I posted something on how to do exponential backoff using jQuery promises a while ago. At the time, I never thought I would be implementing that in VBA because of all the asynchroncity and callbacks needed, but since implementing a basic promises for VBA, I realized that a VBA implementation would now be achievable.

What is Exponential backoff

Exponential backoff is the recommended way to deal with certain web service temporary failures (according to Google developers’ best practices anyway). The idea is pretty straightforward. If you get a failure due to server too busy or inadequate client throttling, then wait for increasingly long, (but with a random element) amounts of time (exponential amounts) , then try again. Repeat till success or you give up.

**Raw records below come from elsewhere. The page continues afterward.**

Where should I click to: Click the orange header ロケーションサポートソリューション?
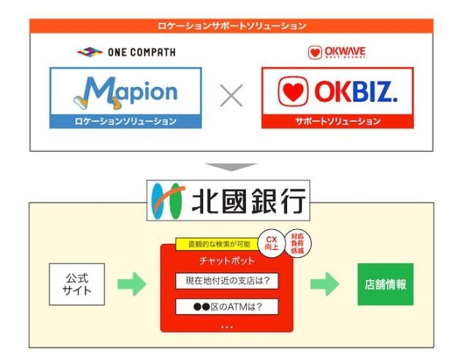click(x=231, y=26)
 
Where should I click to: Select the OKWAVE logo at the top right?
click(x=337, y=52)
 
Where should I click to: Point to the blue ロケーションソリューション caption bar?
click(x=125, y=121)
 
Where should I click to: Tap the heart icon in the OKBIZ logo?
click(x=291, y=93)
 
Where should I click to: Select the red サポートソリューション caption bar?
click(x=337, y=121)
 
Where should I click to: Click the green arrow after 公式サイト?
click(x=131, y=283)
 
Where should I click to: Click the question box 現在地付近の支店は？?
click(x=226, y=281)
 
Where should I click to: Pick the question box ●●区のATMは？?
click(x=226, y=306)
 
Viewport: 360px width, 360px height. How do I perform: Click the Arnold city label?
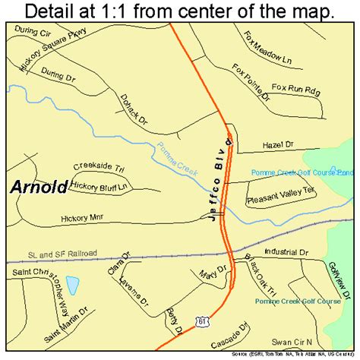[39, 187]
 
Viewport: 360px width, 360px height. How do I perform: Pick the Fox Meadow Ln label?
[268, 48]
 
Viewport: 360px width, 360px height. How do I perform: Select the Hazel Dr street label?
[276, 144]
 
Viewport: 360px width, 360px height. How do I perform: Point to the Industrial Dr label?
[288, 251]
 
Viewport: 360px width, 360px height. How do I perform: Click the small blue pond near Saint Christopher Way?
[72, 286]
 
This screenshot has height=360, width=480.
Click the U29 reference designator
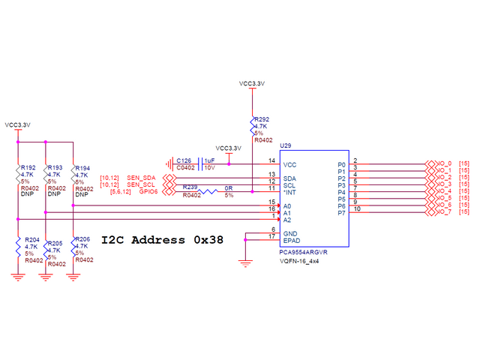[x=285, y=146]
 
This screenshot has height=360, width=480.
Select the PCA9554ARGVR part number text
[x=303, y=254]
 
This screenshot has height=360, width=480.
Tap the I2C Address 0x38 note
[x=161, y=240]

Combining with asynchronicity

That in itself is a pretty good strategy for painlessly handling errors like that for a single, synchronous fetch – of the type that we usually limit ourselves to in VBA. But if you want to do many fetches at the same time, asynchronously, and you also combine that with handling backoff and retrying, then the whole thing becomes way too complex to orchestrate using normal VBA techniques. Here’s how to implement it in VBA

Solution Approach

VBA syntax limitations get in the way and complicate things a bit, but we still end up with a digestible solution, even though the background components are a little messy. Here’s some of the complications.
  • Promises for orchestration. These use custom VBA events along with callByName to custom classes to execute completion callbacks.
  • Asynchronous xmlHttp. This needs some fiddling around to create a custom class with a default member.
  • SetTimer. This uses windows api calls to callback time sequenced recursive functions.
  • JSON. This is dealt with extensively on this site in the jSon section. See How to use cJobject for how to parse and organize the returned JSON data.

The test case

In University Rankings visualized, I pick up a large number of worksheets directly from a Google Docs workbook for Google Visualization. I’m going to replicate this, sourcing the data from Google Docs Directly, but creating a chart in Excel. The main demonstration here though, is how to retrieve about 40 worksheets simultaneously and asynchronously, whilst handling orchestration of server overload rejections, using VBA promises.